The multidisciplinary nature of both research centres will bring together expertise from various fields, ranging from engineering to business, humanities, medicine and sports science.

So far, over S$33 million in funding has been secured for ageing-related research from industry partners.

A Memorandum of Understanding was also signed on Friday between Arise and Tan Tock Seng Hospital’s Institute of Geriatrics and Active Ageing, kick-starting Arise’s research programme in geriatrics.

NTU President Professor Bertil Andersson said he believed an integrated and an interdisciplinary approach towards ageing research could solve the challenges faced by an ageing society.

“NTU will develop quality research to enhance our understanding of how Singapore is evolving as a society, and find the most effective solutions to sustain vibrant and resilient families, and communities,” he said.

Numerous projects are currently in the pipeline. For instance, a home-based care research project aims to monitor and gain insights into an individual’s health and emotional state through smart sensors deployed at various locations around the home.

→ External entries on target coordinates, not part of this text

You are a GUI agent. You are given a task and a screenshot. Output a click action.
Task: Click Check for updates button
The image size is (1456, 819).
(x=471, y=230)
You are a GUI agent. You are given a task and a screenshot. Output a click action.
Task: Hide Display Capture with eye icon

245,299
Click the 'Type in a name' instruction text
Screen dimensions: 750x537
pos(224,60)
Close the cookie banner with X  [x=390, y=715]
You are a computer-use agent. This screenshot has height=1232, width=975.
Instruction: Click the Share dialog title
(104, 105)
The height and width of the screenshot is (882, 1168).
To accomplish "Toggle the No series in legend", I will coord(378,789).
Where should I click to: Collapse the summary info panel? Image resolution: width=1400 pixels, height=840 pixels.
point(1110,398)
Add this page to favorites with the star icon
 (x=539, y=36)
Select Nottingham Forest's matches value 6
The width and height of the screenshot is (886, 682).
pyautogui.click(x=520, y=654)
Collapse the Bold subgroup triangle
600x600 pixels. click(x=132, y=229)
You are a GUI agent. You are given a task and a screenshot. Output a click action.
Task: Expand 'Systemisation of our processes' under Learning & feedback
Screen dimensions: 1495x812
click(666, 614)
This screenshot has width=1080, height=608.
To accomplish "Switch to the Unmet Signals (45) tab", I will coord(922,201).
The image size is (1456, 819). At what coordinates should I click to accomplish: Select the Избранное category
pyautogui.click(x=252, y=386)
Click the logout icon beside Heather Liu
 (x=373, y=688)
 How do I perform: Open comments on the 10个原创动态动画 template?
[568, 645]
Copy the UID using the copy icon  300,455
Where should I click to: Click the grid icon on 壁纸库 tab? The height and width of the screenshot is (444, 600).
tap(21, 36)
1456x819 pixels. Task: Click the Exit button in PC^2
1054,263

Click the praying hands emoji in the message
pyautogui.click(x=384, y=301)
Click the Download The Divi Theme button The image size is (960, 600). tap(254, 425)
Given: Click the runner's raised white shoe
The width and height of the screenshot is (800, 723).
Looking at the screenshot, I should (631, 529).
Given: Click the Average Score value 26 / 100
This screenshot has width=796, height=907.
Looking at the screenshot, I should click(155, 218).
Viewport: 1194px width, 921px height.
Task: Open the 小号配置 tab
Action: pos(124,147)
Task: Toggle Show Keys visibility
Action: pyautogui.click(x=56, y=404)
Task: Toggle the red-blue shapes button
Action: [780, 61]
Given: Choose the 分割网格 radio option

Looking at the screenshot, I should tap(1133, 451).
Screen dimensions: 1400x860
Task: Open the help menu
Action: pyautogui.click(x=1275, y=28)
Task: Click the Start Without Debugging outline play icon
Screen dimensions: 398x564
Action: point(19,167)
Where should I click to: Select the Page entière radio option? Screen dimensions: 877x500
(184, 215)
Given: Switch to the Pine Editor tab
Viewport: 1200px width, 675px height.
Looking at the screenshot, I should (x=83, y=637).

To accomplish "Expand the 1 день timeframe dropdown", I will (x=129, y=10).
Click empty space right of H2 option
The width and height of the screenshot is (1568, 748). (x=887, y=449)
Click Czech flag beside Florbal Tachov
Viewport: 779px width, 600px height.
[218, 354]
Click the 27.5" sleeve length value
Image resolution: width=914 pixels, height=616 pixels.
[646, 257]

“(In the) ageing in place project, we have placed unobtrusive sensing into the elderly home… Their behaviour trajectory is captured by our platform and all these data-driven story-telling will be sent to the caregivers, so it’s a connection to their caregivers and also their children,” said Professor Miao Chun Yan, Thrust Lead (Technology) at Arise.

It takes less than 30 minutes to install these sensors, which have been trialled in five homes. The team hopes to scale up this project in the following months.

“The elderly tell us that they like our system, because they don’t like video cameras installed and monitor(ing) them because they feel that they do not have the dignity,” said Prof Miao.

Other projects include video games where data can be collected and analysed for various issues like early symptoms of dementia, selective attention, as well as Parkinson’s.

Health Minister Gan Kim Yong, who was present at the launch, said he was encouraged to see local universities take up a multidisciplinary approach towards researching ageing and population health.

“At the end of the day, research findings must be translatable and work on the ground, so that we can reap the real benefits of research,” he said.

At the national level, the Government has been supporting research and innovation on successful ageing in Singapore via the National Innovation Challenge (NIC) on active and confident ageing launched in August last year, as part of the S$3 billion action plan for successful ageing.

Up to S$200 million has been earmarked by the National Research Foundation to fund research on ageing issues.

The first two grant calls on care-at-home innovation and cognition research and innovation have since drawn more than 100 proposals from public and private healthcare providers and institutes of higher learning to date, offering solutions in areas from increasing productivity in home care for seniors to delaying the onset of dementia.

A third grant call under the NIC will be launched later this year. It seeks to find solutions that will help older workers remain employable “for as long as they wish to” through an “Ageless Workplaces” innovation grant, which is supported by the Tripartie Committee on the Employability of Older Workers.

“Through this grant, we hope that innovative solutions will create an impact on our workplaces, so that they can truly become ‘ageless’,” said Mr Gan.